> [The task]:
Give back every record exactly as written.

> [Data in this exercise]:

____

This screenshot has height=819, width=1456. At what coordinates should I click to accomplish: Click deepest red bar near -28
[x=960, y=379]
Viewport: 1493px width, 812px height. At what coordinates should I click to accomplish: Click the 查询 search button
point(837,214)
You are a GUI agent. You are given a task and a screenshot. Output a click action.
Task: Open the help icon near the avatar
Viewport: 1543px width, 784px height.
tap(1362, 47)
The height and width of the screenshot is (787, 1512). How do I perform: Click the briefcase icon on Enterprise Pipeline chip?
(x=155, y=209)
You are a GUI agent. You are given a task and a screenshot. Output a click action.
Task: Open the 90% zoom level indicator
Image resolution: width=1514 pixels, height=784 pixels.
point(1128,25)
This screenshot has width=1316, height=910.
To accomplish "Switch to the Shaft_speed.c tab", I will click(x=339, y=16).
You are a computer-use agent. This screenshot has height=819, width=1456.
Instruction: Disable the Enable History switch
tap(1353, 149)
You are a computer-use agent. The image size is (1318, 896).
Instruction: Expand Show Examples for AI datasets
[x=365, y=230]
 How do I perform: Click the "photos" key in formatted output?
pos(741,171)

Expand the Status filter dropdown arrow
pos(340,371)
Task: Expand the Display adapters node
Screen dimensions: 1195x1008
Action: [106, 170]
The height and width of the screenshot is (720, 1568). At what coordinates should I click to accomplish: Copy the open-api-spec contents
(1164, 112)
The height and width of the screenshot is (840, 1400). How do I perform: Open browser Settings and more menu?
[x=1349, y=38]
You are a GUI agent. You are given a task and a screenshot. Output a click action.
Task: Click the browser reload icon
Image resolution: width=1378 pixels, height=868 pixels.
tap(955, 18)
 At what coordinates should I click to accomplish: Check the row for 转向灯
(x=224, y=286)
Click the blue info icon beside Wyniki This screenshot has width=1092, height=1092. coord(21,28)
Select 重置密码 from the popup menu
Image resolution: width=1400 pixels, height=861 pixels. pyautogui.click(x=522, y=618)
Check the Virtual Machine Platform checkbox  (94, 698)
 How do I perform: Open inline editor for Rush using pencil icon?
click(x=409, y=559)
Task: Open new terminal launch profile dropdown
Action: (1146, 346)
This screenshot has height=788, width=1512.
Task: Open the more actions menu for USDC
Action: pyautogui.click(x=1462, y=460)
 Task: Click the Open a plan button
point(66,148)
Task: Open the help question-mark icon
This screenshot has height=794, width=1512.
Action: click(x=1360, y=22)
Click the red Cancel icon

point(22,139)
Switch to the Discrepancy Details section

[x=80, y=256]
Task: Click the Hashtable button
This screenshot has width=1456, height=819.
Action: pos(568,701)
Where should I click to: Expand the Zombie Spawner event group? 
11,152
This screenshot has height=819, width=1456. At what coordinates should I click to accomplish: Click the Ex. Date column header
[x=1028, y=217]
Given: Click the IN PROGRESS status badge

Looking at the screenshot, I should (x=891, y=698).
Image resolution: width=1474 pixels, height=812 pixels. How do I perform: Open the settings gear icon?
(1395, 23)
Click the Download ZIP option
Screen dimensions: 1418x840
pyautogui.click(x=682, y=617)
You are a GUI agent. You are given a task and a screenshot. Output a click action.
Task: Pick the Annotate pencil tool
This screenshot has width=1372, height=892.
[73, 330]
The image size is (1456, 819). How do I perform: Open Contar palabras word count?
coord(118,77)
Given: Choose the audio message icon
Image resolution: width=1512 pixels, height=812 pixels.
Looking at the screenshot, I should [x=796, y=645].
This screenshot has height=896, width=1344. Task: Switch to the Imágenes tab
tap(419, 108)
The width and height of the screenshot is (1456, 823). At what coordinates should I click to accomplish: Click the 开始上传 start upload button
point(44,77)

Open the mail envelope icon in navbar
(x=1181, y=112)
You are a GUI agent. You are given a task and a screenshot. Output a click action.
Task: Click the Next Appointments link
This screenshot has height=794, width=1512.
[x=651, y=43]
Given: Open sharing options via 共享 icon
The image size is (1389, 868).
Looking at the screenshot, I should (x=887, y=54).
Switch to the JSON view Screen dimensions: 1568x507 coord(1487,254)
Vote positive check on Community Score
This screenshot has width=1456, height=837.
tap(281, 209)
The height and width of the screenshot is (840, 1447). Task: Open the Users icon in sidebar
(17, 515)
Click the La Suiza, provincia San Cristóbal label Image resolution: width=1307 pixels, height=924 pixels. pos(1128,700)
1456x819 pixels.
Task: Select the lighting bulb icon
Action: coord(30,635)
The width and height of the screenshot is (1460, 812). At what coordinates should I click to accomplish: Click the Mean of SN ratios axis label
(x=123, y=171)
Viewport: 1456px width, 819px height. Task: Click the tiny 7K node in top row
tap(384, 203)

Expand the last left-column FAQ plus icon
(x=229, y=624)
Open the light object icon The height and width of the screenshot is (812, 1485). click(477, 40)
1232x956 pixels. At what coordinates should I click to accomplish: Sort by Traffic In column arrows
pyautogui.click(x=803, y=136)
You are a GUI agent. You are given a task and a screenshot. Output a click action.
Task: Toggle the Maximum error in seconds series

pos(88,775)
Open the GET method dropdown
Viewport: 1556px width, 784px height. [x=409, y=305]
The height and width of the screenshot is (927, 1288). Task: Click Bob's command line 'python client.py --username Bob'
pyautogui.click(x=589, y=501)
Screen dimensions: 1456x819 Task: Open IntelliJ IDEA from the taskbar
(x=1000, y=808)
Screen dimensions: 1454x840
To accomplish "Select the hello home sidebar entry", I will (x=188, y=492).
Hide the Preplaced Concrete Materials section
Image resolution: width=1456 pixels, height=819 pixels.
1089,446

____

> [Exercise answer]:
This screenshot has height=819, width=1456. At what coordinates should I click to accomplish: Click deepest red bar near -28
[x=960, y=379]
Viewport: 1493px width, 812px height. At what coordinates should I click to accomplish: Click the 查询 search button
point(837,214)
You are a GUI agent. You are given a task and a screenshot. Output a click action.
Task: Open the help icon near the avatar
Viewport: 1543px width, 784px height.
tap(1362, 47)
The height and width of the screenshot is (787, 1512). How do I perform: Click the briefcase icon on Enterprise Pipeline chip?
(x=155, y=209)
You are a GUI agent. You are given a task and a screenshot. Output a click action.
Task: Open the 90% zoom level indicator
Image resolution: width=1514 pixels, height=784 pixels.
point(1128,25)
This screenshot has width=1316, height=910.
To accomplish "Switch to the Shaft_speed.c tab", I will click(x=339, y=16).
You are a computer-use agent. This screenshot has height=819, width=1456.
Instruction: Disable the Enable History switch
tap(1353, 149)
You are a computer-use agent. The image size is (1318, 896).
Instruction: Expand Show Examples for AI datasets
[x=365, y=230]
 How do I perform: Click the "photos" key in formatted output?
pos(741,171)

Expand the Status filter dropdown arrow
pos(340,371)
Task: Expand the Display adapters node
Screen dimensions: 1195x1008
Action: [106, 170]
The height and width of the screenshot is (720, 1568). At what coordinates should I click to accomplish: Copy the open-api-spec contents
(1164, 112)
The height and width of the screenshot is (840, 1400). How do I perform: Open browser Settings and more menu?
[x=1349, y=38]
You are a GUI agent. You are given a task and a screenshot. Output a click action.
Task: Click the browser reload icon
Image resolution: width=1378 pixels, height=868 pixels.
tap(955, 18)
 At what coordinates should I click to accomplish: Check the row for 转向灯
(x=224, y=286)
Click the blue info icon beside Wyniki This screenshot has width=1092, height=1092. coord(21,28)
Select 重置密码 from the popup menu
Image resolution: width=1400 pixels, height=861 pixels. pyautogui.click(x=522, y=618)
Check the Virtual Machine Platform checkbox  (94, 698)
 How do I perform: Open inline editor for Rush using pencil icon?
click(x=409, y=559)
Task: Open new terminal launch profile dropdown
Action: (1146, 346)
This screenshot has height=788, width=1512.
Task: Open the more actions menu for USDC
Action: pyautogui.click(x=1462, y=460)
 Task: Click the Open a plan button
point(66,148)
Task: Open the help question-mark icon
This screenshot has height=794, width=1512.
Action: click(x=1360, y=22)
Click the red Cancel icon

point(22,139)
Switch to the Discrepancy Details section

[x=80, y=256]
Task: Click the Hashtable button
This screenshot has width=1456, height=819.
Action: pos(568,701)
Where should I click to: Expand the Zombie Spawner event group? 
11,152
This screenshot has height=819, width=1456. At what coordinates should I click to accomplish: Click the Ex. Date column header
[x=1028, y=217]
Given: Click the IN PROGRESS status badge

Looking at the screenshot, I should (x=891, y=698).
Image resolution: width=1474 pixels, height=812 pixels. How do I perform: Open the settings gear icon?
(1395, 23)
Click the Download ZIP option
Screen dimensions: 1418x840
pyautogui.click(x=682, y=617)
You are a GUI agent. You are given a task and a screenshot. Output a click action.
Task: Pick the Annotate pencil tool
This screenshot has width=1372, height=892.
[73, 330]
The image size is (1456, 819). How do I perform: Open Contar palabras word count?
coord(118,77)
Given: Choose the audio message icon
Image resolution: width=1512 pixels, height=812 pixels.
Looking at the screenshot, I should [x=796, y=645].
This screenshot has height=896, width=1344. Task: Switch to the Imágenes tab
tap(419, 108)
The width and height of the screenshot is (1456, 823). At what coordinates should I click to accomplish: Click the 开始上传 start upload button
point(44,77)

Open the mail envelope icon in navbar
(x=1181, y=112)
You are a GUI agent. You are given a task and a screenshot. Output a click action.
Task: Click the Next Appointments link
This screenshot has height=794, width=1512.
[x=651, y=43]
Given: Open sharing options via 共享 icon
The image size is (1389, 868).
Looking at the screenshot, I should (x=887, y=54).
Switch to the JSON view Screen dimensions: 1568x507 coord(1487,254)
Vote positive check on Community Score
This screenshot has width=1456, height=837.
tap(281, 209)
The height and width of the screenshot is (840, 1447). Task: Open the Users icon in sidebar
(17, 515)
Click the La Suiza, provincia San Cristóbal label Image resolution: width=1307 pixels, height=924 pixels. pos(1128,700)
1456x819 pixels.
Task: Select the lighting bulb icon
Action: coord(30,635)
The width and height of the screenshot is (1460, 812). At what coordinates should I click to accomplish: Click the Mean of SN ratios axis label
(x=123, y=171)
Viewport: 1456px width, 819px height. Task: Click the tiny 7K node in top row
tap(384, 203)

Expand the last left-column FAQ plus icon
(x=229, y=624)
Open the light object icon The height and width of the screenshot is (812, 1485). click(477, 40)
1232x956 pixels. At what coordinates should I click to accomplish: Sort by Traffic In column arrows
pyautogui.click(x=803, y=136)
You are a GUI agent. You are given a task and a screenshot. Output a click action.
Task: Toggle the Maximum error in seconds series

pos(88,775)
Open the GET method dropdown
Viewport: 1556px width, 784px height. [x=409, y=305]
The height and width of the screenshot is (927, 1288). Task: Click Bob's command line 'python client.py --username Bob'
pyautogui.click(x=589, y=501)
Screen dimensions: 1456x819 Task: Open IntelliJ IDEA from the taskbar
(x=1000, y=808)
Screen dimensions: 1454x840
To accomplish "Select the hello home sidebar entry", I will (x=188, y=492).
Hide the Preplaced Concrete Materials section
Image resolution: width=1456 pixels, height=819 pixels.
1089,446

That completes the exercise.